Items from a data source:
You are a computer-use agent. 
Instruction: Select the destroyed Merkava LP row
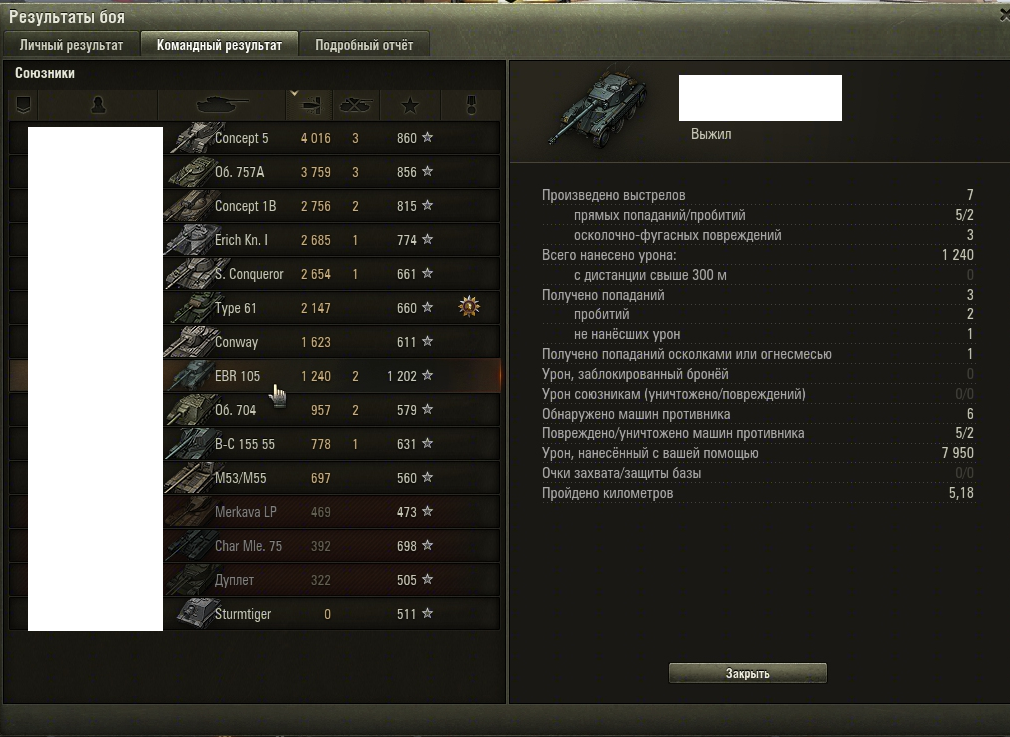coord(254,512)
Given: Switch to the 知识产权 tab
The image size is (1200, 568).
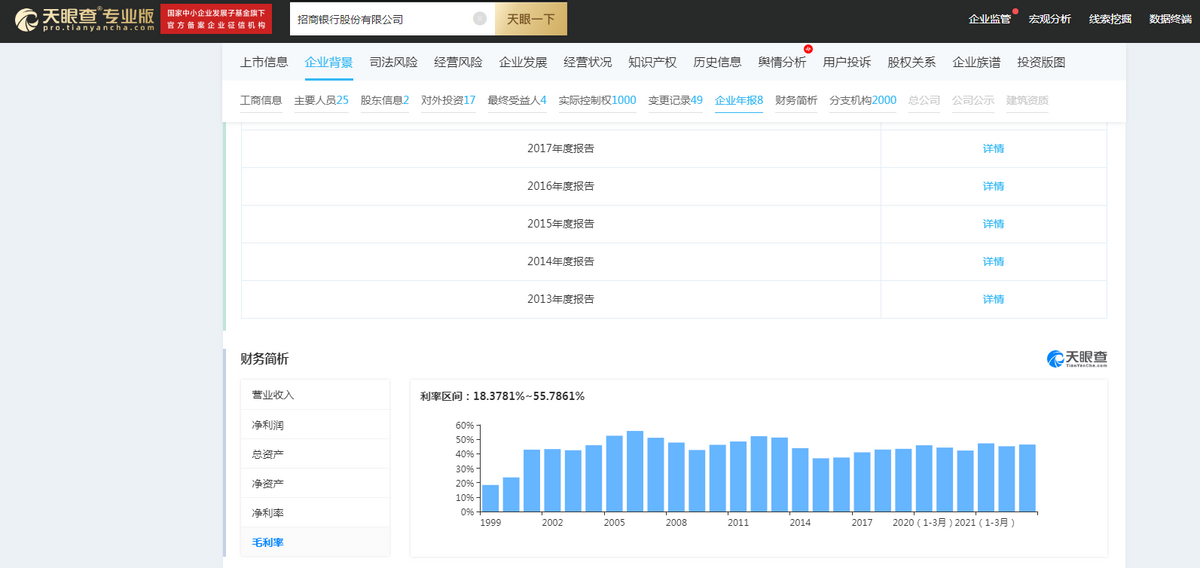Looking at the screenshot, I should pos(652,62).
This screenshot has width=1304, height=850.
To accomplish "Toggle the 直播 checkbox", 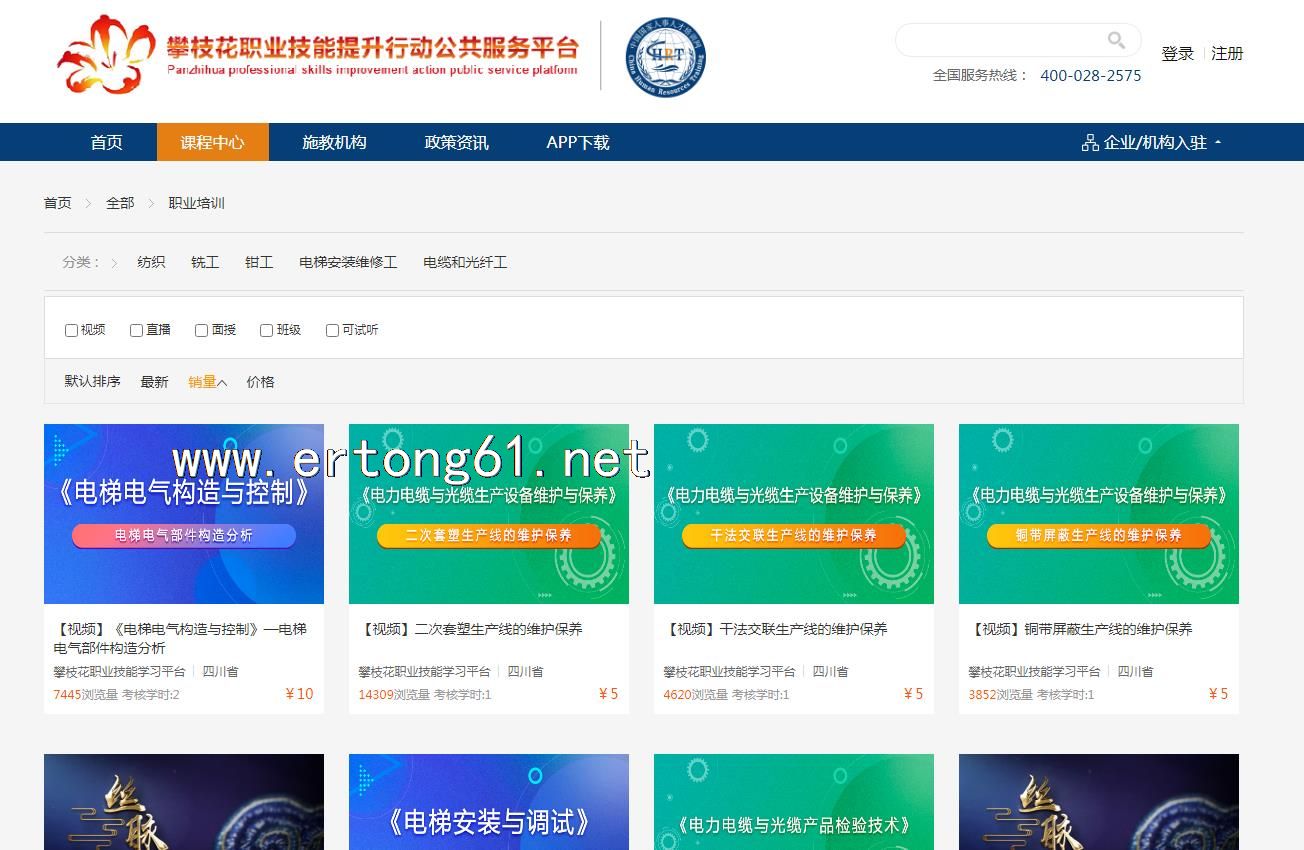I will [x=136, y=330].
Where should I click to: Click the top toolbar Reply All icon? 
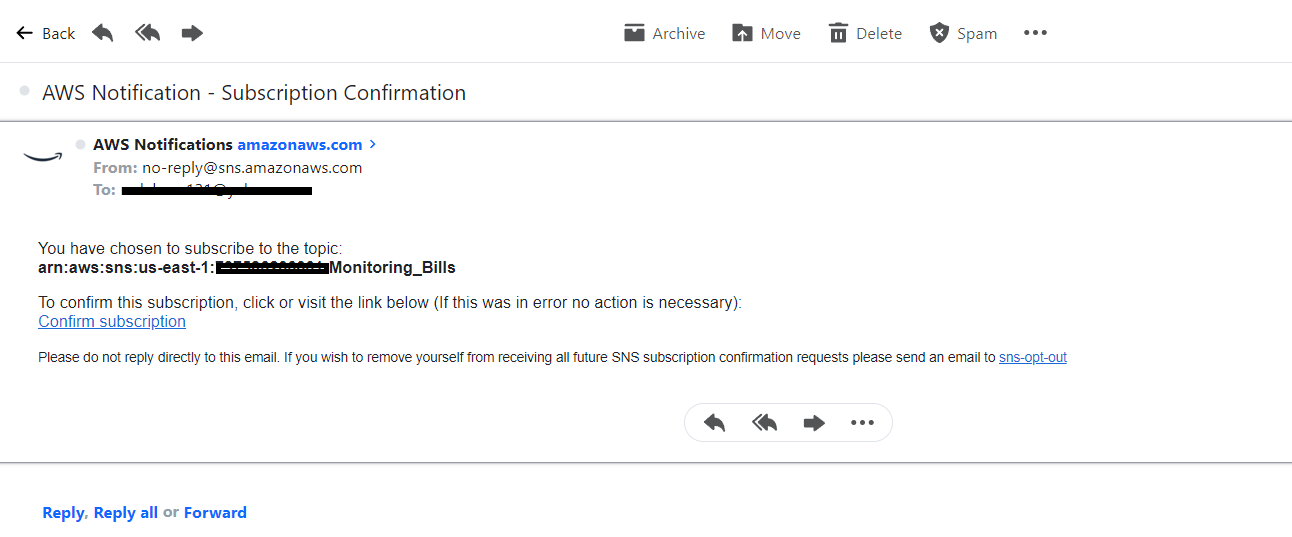click(x=148, y=33)
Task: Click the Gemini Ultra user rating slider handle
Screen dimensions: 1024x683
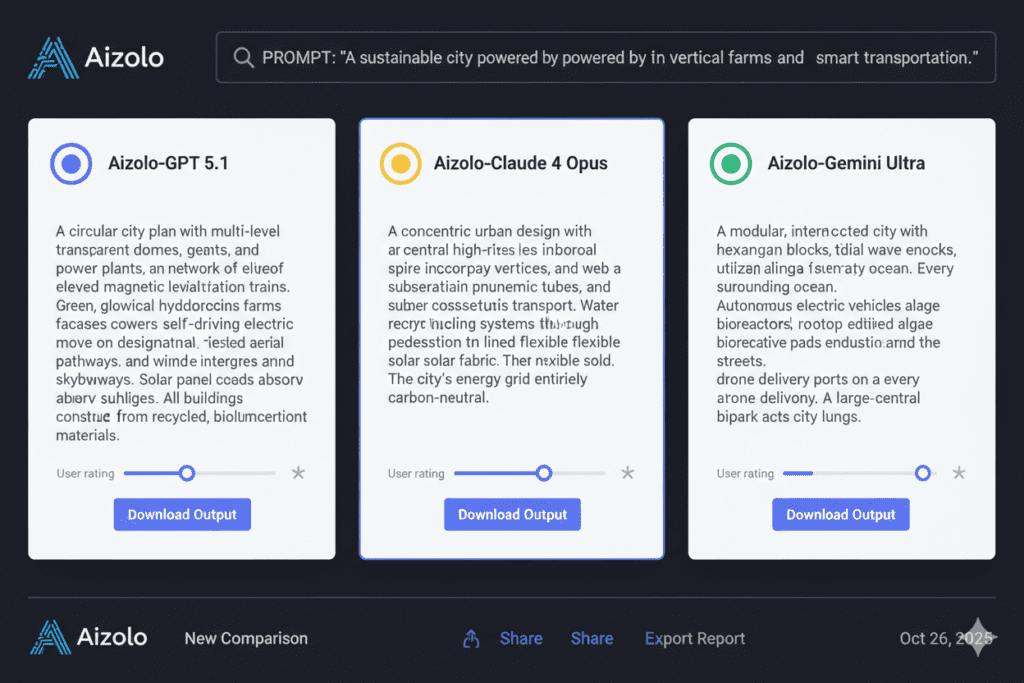Action: [922, 473]
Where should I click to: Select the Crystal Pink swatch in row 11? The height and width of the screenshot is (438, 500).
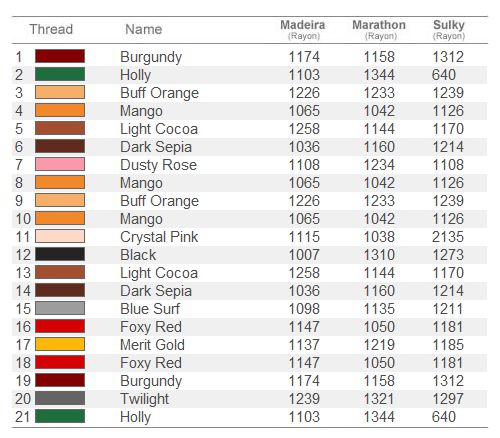(60, 236)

- **Task objective**: Nothing but the lines from the first line of the data above through the line holding "This screenshot has width=1304, height=850." may appear in the response, copied exactly and without pictures.

- **Answer to this exercise**:
You are a computer-use agent. 
Instruction: Select the destroyed Merkava LP row
coord(254,512)
Given: Switch to the 知识产权 tab
The image size is (1200, 568).
Looking at the screenshot, I should pos(652,62).
This screenshot has width=1304, height=850.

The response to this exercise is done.